When it comes to the biggest risk that the strata insurance space faces, Jonsson doesn’t hesitate: buildings with defects.
‘Following some high-profile cases in the media, we saw insurers lose some appetite for buildings with defects,’ she says, pointing to a large percentage of faulty structures that were found to have defects ranging from low (such as efflorescence) to major (such as severe cracking or balcony failure).
‘CHU has spent more time than ever before with brokers, strata managers and directly with strata committees working through rectification programs to ensure major defects are addressed.’
There is little doubt that Jonsson will give her all to ensure that these complex risks don’t become uninsurable over time.
Company: CHU Underwriting Agencies
Born and raised in Adelaide, Jonsson first joined CHU as a trainee customer service agent in 2005, when she was only 20. She then worked her way up every rung of CHU’s career ladder to become CEO. In 2017, she was named Young Insurance Professional of the Year at the Australian Insurance Industry Awards.

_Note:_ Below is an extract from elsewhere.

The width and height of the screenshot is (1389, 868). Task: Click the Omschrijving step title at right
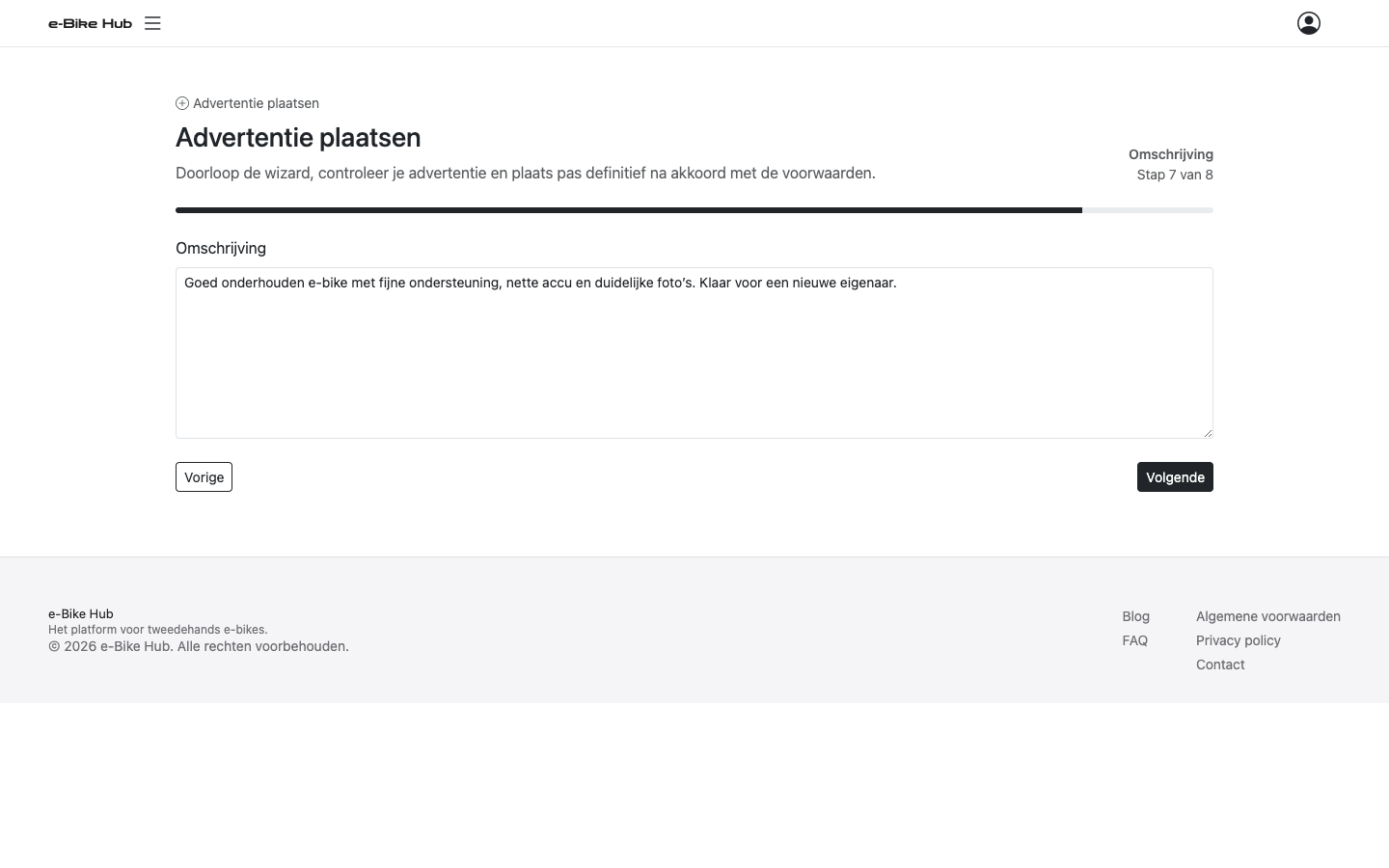(x=1171, y=154)

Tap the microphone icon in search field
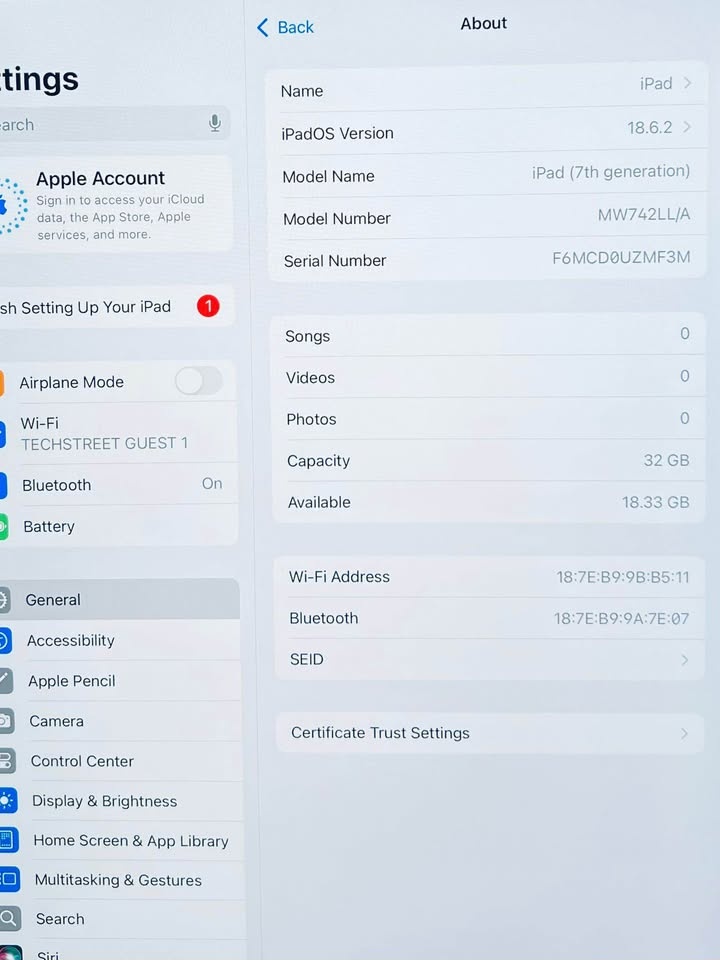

Jonsson has an MBA, a Graduate Diploma and a Graduate Certificate in Management — all from AIM Business School. Her studies with ANZIIF have earned her a Diploma in Financial Services — General Insurance and a Certificate IV in Financial Services — General Insurance.
Jonsson is on ANZIIF’s Faculty Advisory Board for General Insurance. She has mentored ANZIIF Cert IV students and is part of the NIBA mentoring program in Queensland and New South Wales. She is an accredited trainer and Insurance Subject Matter Expert for the A100, a national introductory course for new strata managers run by the Strata Community Association.
‘We need to put the customer at the centre of everything and if what we do every day is for them and in their interest, our business will be successful,’ says Jonsson. In terms of her own career, she has said yes to every project or extension task that has ever come her way. That said, she doesn’t take herself too seriously and has an egalitarian spirit: ‘There are no excuses for failing to wash your own mug in the kitchen.’
OUTSIDE THE DAY JOB
Jonsson’s five-year-old daughter and golden retriever puppy keep her on her toes. Her house is filled with glitter, she watches heaps of Disney television and does a lot of colouring in. She also plays basketball — something she took up again recently after a seven-year hiatus.